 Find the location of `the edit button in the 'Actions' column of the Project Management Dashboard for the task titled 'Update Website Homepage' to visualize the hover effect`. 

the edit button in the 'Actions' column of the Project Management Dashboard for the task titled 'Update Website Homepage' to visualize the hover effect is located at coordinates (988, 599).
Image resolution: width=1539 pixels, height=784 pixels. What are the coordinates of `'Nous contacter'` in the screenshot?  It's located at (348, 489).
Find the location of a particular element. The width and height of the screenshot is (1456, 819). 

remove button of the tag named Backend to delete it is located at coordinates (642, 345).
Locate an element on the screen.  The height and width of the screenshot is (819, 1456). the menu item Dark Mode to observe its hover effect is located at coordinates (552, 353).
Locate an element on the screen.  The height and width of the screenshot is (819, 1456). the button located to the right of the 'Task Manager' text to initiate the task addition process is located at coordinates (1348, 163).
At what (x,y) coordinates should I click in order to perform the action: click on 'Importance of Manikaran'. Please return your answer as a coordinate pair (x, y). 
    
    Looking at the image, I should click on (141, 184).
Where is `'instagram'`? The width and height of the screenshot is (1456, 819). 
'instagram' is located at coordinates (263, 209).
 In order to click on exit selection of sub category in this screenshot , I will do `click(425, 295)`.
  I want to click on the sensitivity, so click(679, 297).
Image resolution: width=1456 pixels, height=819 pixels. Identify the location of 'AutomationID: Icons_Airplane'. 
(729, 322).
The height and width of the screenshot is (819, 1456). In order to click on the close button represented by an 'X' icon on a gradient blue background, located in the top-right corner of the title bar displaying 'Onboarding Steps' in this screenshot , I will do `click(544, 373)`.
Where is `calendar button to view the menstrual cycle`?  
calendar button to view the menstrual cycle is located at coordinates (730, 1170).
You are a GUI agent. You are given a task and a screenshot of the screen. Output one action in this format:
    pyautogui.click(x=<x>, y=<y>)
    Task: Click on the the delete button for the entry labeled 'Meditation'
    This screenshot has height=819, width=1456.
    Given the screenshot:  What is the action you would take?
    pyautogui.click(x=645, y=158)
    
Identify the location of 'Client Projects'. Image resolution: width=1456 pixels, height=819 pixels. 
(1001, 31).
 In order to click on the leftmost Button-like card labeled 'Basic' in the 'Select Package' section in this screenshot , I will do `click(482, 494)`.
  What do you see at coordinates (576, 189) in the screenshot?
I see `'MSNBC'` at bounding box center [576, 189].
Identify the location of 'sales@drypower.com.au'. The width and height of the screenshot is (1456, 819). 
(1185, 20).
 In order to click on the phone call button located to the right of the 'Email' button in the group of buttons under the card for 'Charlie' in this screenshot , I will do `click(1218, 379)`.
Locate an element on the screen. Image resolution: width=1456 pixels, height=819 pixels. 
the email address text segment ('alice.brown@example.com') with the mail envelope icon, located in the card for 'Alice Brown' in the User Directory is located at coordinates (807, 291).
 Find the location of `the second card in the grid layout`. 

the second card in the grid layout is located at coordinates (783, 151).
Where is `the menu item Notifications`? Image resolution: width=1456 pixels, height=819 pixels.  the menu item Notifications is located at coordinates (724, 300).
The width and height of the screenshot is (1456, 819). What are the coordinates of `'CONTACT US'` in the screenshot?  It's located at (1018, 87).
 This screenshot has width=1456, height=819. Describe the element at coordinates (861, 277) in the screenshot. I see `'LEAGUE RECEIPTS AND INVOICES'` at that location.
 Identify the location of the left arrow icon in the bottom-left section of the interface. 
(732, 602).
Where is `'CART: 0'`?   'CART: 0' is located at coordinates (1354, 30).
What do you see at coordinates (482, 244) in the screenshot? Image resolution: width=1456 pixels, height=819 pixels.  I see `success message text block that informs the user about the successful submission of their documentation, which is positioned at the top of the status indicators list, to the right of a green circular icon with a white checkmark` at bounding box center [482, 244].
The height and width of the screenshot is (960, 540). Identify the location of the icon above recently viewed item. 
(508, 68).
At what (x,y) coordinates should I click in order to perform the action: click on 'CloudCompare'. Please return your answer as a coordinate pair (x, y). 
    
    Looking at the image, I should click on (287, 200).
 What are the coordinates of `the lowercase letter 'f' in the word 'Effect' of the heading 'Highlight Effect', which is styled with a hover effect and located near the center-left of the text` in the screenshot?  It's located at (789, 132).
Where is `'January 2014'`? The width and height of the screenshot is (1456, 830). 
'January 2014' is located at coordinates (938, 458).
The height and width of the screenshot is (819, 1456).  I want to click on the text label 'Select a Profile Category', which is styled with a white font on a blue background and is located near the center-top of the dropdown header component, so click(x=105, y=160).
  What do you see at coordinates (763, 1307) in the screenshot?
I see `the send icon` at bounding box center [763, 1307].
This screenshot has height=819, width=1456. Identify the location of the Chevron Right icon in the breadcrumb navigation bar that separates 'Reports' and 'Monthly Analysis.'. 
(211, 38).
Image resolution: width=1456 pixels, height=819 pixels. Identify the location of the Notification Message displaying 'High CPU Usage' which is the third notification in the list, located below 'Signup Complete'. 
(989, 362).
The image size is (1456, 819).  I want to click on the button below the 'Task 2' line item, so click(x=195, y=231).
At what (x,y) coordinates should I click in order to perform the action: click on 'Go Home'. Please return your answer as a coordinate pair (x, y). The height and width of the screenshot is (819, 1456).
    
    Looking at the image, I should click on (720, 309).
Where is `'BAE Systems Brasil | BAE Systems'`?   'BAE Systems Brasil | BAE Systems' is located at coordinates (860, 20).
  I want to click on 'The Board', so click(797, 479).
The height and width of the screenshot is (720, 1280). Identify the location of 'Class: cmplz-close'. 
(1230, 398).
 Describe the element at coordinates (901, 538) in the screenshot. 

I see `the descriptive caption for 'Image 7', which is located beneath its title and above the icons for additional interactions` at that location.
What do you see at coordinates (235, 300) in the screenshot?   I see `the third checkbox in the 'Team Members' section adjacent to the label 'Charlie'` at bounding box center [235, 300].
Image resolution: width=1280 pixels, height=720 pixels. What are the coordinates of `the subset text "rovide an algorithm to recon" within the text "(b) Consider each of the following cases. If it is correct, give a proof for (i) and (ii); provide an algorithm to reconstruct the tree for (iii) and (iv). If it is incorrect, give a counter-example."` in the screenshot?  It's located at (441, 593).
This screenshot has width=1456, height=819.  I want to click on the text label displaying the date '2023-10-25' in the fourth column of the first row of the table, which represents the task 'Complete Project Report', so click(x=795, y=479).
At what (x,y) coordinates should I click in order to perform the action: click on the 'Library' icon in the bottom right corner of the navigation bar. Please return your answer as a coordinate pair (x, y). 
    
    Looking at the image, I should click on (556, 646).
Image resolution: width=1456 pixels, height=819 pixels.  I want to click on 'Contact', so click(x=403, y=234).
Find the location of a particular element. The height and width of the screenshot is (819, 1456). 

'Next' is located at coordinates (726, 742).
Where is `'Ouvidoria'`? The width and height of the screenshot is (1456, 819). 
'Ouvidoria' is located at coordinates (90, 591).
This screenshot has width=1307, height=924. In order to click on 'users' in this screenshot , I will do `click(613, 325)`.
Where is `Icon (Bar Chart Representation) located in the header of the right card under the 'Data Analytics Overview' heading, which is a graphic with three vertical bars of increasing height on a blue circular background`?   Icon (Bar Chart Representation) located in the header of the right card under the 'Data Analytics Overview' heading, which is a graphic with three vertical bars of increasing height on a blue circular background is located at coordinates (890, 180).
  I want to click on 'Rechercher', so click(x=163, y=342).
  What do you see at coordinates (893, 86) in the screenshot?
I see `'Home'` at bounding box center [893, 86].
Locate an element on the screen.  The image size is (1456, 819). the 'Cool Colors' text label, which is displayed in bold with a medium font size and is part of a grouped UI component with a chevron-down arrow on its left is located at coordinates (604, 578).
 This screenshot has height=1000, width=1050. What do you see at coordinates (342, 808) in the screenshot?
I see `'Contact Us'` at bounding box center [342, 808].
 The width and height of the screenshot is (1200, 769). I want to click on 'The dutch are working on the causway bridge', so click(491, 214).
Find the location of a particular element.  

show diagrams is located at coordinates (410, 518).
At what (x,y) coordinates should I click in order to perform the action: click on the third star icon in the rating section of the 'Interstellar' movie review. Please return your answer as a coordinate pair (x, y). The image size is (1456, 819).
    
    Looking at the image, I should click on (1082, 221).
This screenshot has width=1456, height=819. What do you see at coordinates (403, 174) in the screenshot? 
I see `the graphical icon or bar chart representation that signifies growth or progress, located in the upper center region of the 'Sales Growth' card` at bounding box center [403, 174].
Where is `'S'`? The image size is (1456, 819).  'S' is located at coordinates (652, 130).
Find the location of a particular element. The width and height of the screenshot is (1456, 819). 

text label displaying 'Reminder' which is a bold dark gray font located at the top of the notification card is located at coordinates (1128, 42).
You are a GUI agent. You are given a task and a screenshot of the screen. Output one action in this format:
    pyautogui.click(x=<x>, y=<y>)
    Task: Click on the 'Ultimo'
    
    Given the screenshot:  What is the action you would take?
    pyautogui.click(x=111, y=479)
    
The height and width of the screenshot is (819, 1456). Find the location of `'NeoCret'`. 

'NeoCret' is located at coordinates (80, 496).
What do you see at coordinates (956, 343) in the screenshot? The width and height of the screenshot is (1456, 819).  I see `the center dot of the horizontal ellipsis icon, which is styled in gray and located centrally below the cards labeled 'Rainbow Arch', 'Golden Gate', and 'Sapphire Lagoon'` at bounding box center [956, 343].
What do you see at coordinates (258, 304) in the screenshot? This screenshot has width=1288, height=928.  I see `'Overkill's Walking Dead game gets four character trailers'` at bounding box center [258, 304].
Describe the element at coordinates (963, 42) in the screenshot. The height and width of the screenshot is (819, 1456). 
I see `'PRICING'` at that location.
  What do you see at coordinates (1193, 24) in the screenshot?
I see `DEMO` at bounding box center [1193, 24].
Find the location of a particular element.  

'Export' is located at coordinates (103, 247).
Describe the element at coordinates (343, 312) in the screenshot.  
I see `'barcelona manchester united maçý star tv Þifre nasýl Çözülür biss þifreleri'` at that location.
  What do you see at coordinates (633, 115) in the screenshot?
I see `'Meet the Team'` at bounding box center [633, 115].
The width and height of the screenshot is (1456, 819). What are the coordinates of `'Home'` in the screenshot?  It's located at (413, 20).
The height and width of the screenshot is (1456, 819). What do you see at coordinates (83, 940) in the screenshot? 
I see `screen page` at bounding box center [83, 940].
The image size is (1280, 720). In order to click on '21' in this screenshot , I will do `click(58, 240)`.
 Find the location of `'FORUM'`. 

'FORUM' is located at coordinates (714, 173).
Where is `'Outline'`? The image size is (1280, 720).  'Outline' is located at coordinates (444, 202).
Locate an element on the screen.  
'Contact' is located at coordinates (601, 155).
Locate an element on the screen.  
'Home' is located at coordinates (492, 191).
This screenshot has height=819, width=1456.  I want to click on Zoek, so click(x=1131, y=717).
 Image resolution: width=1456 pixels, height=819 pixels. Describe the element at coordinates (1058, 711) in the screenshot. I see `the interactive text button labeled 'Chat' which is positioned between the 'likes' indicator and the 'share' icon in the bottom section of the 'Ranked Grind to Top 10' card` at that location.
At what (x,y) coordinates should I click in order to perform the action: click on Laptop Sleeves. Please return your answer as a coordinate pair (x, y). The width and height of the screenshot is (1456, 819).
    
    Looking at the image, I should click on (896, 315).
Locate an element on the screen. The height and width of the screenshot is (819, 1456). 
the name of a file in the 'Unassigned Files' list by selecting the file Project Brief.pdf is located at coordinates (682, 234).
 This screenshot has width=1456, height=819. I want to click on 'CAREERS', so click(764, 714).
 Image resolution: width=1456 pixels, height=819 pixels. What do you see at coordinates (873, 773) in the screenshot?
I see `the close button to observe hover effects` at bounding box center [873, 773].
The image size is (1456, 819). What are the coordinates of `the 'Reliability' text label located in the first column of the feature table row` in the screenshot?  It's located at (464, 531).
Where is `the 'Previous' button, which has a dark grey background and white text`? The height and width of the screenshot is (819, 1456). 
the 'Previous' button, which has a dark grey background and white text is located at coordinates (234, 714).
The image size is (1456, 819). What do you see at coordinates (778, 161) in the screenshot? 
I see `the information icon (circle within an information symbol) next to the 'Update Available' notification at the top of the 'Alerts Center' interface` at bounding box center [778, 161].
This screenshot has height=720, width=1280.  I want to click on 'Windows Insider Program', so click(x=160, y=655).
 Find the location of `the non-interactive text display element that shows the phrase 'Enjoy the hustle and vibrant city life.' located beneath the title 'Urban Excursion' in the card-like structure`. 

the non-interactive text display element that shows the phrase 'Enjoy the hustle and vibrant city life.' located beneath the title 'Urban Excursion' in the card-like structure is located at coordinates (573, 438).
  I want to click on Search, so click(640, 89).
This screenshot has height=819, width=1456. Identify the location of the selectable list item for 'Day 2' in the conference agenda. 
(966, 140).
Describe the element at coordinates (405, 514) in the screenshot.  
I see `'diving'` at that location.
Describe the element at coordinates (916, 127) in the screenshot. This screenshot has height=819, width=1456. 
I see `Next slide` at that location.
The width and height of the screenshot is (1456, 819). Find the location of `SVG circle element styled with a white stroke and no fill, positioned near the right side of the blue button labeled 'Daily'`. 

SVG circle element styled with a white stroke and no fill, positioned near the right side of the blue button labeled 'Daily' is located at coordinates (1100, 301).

==*==

- [PROBLEM TO WORK ON]
Pull out the material above, from the line that contains "Image resolution: width=1539" down to the line that contains "coordinates (1348, 163).", both included, and copy those lines unchanged.

- [OUTPUT FOR THIS TASK]
Image resolution: width=1539 pixels, height=784 pixels. What are the coordinates of `'Nous contacter'` in the screenshot?  It's located at (348, 489).
Find the location of a particular element. The width and height of the screenshot is (1456, 819). 

remove button of the tag named Backend to delete it is located at coordinates (642, 345).
Locate an element on the screen.  The height and width of the screenshot is (819, 1456). the menu item Dark Mode to observe its hover effect is located at coordinates (552, 353).
Locate an element on the screen.  The height and width of the screenshot is (819, 1456). the button located to the right of the 'Task Manager' text to initiate the task addition process is located at coordinates (1348, 163).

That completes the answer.